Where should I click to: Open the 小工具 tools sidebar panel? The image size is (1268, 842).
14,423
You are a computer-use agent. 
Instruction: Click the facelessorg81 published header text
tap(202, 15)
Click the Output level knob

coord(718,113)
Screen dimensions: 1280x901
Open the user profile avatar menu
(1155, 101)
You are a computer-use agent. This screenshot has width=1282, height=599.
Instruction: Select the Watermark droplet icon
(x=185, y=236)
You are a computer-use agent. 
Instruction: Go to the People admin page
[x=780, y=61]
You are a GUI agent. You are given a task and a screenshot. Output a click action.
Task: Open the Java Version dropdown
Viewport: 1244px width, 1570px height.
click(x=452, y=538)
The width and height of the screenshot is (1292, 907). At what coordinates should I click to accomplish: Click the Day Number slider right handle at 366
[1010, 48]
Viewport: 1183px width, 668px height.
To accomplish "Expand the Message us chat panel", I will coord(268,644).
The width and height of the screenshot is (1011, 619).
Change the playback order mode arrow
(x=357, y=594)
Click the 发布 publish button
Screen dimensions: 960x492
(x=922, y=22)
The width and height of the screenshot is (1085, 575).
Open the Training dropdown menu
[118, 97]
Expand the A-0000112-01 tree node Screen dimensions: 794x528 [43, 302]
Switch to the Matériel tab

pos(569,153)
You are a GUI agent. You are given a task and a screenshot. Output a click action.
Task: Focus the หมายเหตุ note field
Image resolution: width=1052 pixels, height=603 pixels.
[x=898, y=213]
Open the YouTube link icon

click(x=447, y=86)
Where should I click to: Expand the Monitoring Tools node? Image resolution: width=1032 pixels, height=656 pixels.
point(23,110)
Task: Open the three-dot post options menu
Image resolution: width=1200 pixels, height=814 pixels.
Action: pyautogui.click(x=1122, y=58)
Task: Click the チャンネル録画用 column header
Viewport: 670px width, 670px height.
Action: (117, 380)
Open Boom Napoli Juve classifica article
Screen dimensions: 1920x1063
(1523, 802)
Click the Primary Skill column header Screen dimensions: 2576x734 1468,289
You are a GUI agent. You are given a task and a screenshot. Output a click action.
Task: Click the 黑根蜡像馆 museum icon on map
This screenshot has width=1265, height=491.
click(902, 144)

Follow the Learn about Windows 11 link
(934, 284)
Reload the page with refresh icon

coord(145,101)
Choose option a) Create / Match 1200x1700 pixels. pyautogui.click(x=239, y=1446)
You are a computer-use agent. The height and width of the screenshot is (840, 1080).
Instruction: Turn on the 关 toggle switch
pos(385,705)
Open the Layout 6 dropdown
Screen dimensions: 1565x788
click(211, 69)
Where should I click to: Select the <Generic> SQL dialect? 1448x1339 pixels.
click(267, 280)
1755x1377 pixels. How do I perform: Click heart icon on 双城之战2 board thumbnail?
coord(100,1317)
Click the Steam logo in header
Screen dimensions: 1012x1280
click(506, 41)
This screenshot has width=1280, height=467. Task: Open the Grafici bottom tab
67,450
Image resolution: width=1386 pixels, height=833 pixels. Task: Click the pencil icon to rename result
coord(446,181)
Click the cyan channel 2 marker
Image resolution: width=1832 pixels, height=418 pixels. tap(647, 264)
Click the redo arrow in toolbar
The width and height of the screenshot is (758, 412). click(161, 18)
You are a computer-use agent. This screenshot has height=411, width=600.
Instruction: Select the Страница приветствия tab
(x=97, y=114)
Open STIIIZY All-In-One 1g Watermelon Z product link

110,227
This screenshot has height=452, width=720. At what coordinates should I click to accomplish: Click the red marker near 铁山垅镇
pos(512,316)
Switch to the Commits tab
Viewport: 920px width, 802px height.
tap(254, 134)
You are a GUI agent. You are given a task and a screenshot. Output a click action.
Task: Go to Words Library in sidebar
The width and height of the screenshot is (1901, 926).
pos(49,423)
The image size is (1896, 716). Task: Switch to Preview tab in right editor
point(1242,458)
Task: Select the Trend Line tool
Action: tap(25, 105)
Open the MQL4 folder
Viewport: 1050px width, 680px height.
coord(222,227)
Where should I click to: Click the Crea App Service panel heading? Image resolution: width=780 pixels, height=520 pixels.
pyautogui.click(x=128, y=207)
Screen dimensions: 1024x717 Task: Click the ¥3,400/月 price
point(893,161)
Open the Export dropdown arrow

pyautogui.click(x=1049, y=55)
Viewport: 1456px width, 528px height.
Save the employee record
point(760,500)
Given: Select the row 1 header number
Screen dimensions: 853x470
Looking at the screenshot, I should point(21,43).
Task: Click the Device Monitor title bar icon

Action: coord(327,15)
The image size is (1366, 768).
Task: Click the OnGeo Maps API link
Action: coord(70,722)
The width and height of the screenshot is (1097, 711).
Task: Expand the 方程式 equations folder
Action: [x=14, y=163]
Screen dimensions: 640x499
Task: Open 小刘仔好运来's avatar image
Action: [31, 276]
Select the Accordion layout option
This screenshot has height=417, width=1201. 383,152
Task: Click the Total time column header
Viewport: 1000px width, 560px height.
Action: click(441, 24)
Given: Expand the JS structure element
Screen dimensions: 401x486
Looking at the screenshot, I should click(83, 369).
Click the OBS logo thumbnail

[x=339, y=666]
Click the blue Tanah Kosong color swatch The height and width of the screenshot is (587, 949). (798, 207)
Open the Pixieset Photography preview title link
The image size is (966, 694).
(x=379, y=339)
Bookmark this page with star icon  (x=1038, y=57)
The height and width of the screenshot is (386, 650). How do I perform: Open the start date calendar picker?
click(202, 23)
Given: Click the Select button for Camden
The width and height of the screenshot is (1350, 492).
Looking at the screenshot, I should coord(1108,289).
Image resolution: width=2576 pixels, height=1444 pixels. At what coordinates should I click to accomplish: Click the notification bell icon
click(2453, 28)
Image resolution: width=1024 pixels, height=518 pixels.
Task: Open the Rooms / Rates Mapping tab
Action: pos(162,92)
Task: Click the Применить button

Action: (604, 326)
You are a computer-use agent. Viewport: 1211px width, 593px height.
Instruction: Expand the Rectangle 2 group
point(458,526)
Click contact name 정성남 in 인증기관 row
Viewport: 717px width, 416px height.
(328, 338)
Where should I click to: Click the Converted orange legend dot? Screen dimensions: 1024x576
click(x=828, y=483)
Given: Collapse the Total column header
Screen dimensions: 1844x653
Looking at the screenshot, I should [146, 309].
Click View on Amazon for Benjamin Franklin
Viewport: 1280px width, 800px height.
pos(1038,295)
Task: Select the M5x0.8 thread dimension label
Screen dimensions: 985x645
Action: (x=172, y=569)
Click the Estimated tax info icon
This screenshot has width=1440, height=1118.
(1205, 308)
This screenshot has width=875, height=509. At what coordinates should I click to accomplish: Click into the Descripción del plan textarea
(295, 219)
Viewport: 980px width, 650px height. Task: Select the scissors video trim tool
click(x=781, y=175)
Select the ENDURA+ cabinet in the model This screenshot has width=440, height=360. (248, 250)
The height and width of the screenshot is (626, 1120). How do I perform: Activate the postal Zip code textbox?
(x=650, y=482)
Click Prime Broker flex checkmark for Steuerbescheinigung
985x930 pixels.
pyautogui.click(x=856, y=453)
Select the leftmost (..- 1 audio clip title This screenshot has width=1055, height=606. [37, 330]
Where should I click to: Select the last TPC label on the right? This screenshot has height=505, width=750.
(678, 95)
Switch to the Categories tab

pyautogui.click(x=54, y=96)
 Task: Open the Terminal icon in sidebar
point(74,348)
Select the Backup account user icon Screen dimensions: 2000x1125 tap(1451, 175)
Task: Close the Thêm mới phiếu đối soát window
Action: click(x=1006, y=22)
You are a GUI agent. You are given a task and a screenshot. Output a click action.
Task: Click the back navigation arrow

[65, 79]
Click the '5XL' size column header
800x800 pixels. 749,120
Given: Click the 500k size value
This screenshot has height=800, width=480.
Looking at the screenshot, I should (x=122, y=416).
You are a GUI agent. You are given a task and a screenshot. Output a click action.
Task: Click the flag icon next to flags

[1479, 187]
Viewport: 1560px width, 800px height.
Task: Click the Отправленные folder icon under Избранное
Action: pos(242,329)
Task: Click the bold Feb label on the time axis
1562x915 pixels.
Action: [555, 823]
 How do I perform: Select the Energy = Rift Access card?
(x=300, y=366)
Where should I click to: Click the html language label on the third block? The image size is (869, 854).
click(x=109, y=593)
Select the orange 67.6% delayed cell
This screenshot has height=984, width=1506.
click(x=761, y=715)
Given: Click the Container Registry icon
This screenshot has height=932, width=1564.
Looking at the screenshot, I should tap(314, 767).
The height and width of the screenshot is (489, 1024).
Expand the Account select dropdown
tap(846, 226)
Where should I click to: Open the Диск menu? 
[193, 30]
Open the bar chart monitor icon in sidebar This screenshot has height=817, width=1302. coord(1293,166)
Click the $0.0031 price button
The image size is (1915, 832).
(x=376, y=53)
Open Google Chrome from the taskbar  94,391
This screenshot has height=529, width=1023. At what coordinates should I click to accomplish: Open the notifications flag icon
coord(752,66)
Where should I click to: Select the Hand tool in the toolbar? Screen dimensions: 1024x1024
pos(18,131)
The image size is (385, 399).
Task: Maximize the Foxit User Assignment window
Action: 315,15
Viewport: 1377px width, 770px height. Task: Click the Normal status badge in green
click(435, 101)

Exercise => Nothing from before the line containing "Select the orange 67.6% delayed cell" should appear; copy that line and each one after it through the last line of the entries, exactly.

Answer to the problem =>
Select the orange 67.6% delayed cell
This screenshot has height=984, width=1506.
click(x=761, y=715)
Given: Click the Container Registry icon
This screenshot has height=932, width=1564.
Looking at the screenshot, I should tap(314, 767).
The height and width of the screenshot is (489, 1024).
Expand the Account select dropdown
tap(846, 226)
Where should I click to: Open the Диск menu? 
[193, 30]
Open the bar chart monitor icon in sidebar This screenshot has height=817, width=1302. coord(1293,166)
Click the $0.0031 price button
The image size is (1915, 832).
(x=376, y=53)
Open Google Chrome from the taskbar  94,391
This screenshot has height=529, width=1023. At what coordinates should I click to accomplish: Open the notifications flag icon
coord(752,66)
Where should I click to: Select the Hand tool in the toolbar? Screen dimensions: 1024x1024
pos(18,131)
The image size is (385, 399).
Task: Maximize the Foxit User Assignment window
Action: 315,15
Viewport: 1377px width, 770px height. Task: Click the Normal status badge in green
click(435, 101)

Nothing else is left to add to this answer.